[BUG] Memory leak in free_sub_track(): blockaddition and message buffer never freed for WebVTT tracks #2247
Description
Description
In src/lib_ccx/matroska.c, the function free_sub_track()
iterates over all sentences and frees sentence->text and
the sentence itself, but never frees sentence->blockaddition
or the backing message buffer that was allocated in
parse_segment_cluster_block_group_block_additions().
Affected Code
src/lib_ccx/matroska.c — function free_sub_track()
Root Cause
In parse_segment_cluster_block_group_block_additions(),
a message buffer is allocated via read_bytes_signed()
and a block_addition struct is allocated via calloc().
The fields cue_settings_list, cue_identifier, and
comment are pointers into that message buffer.

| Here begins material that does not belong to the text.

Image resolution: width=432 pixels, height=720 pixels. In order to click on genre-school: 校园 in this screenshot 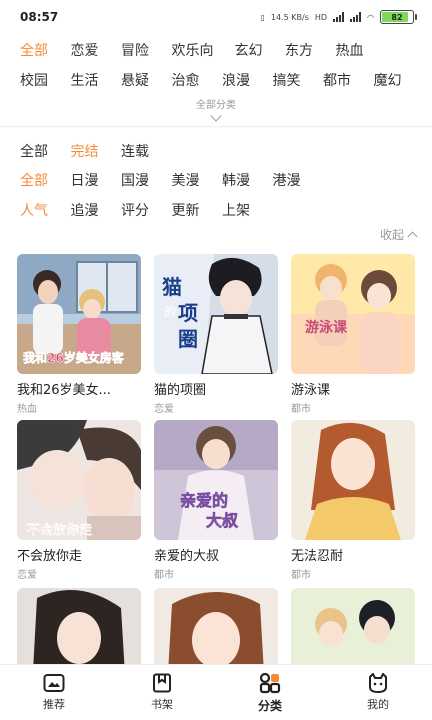, I will do `click(46, 80)`.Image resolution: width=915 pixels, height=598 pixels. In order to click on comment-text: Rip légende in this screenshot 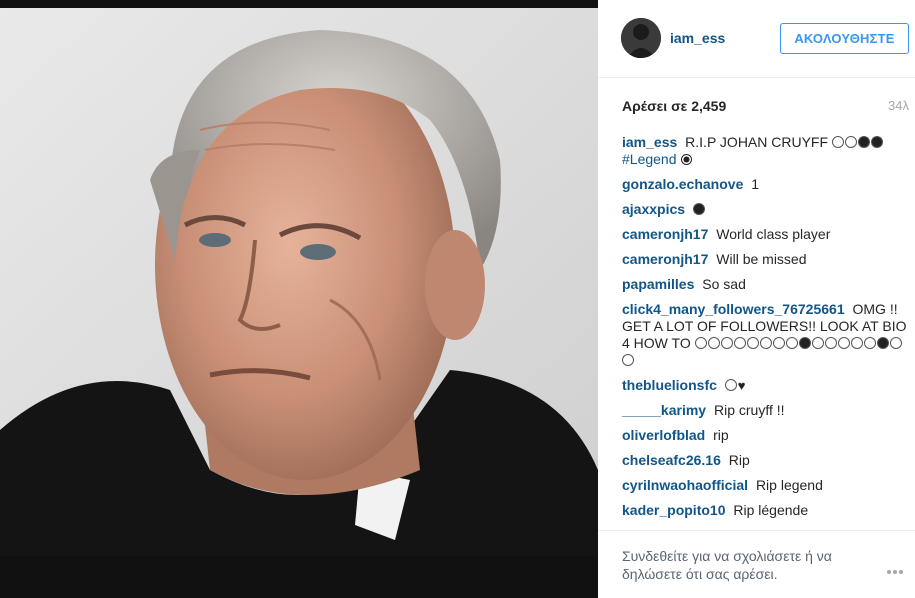, I will do `click(771, 510)`.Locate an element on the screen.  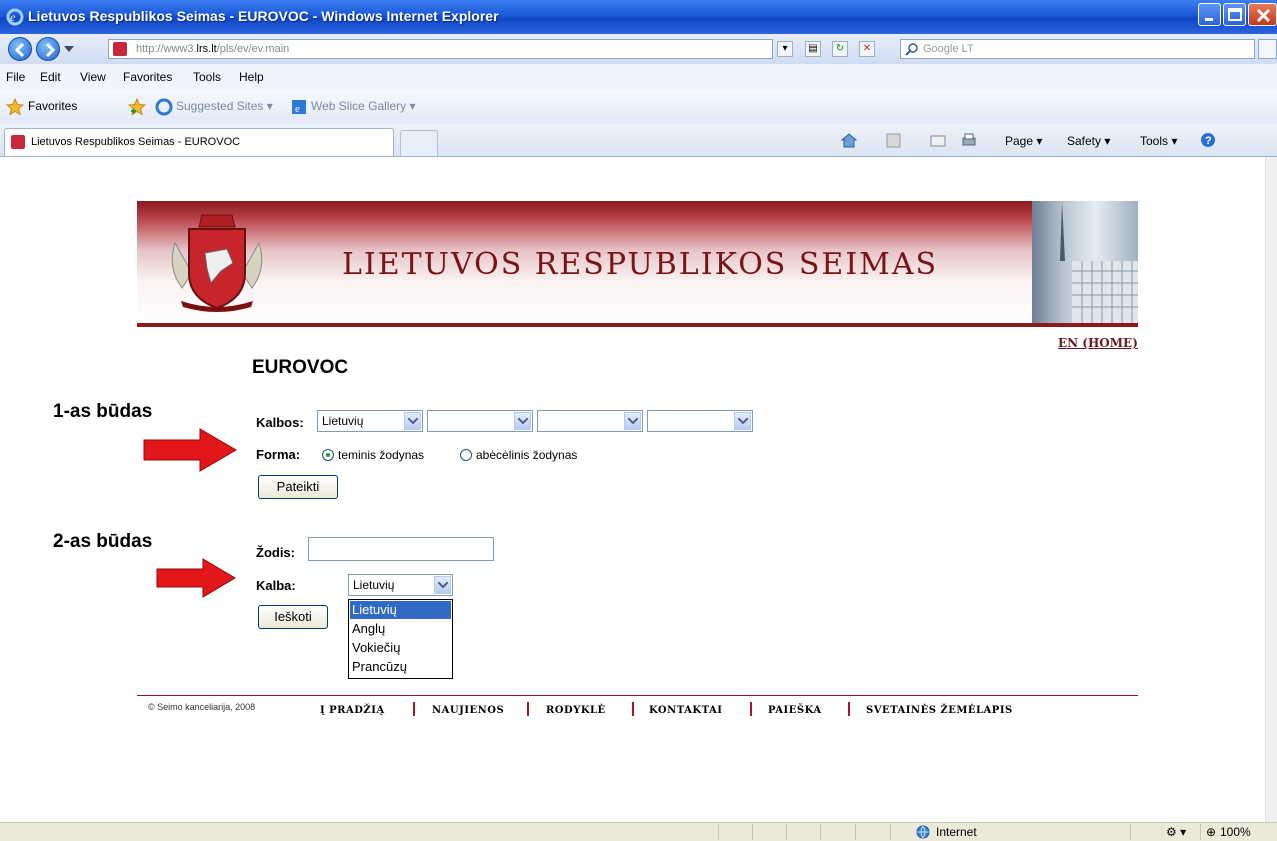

In free_sub_track(), neither the block_addition struct
nor the message buffer are ever freed, causing a memory
leak on every WebVTT subtitle that contains BlockAdditions.
Steps to Reproduce
Process any .mkv file containing WebVTT subtitle tracks
with BlockAdditions (cue settings, identifiers, or comments).
Run with a memory checker such as Valgrind — leaks will be
reported for every such subtitle block.
Expected Behavior
All allocated memory should be freed when a subtitle track
is released.
Fix
Free sentence->blockaddition->cue_settings_list (the
backing message buffer) and sentence->blockaddition
inside the loop in free_sub_track().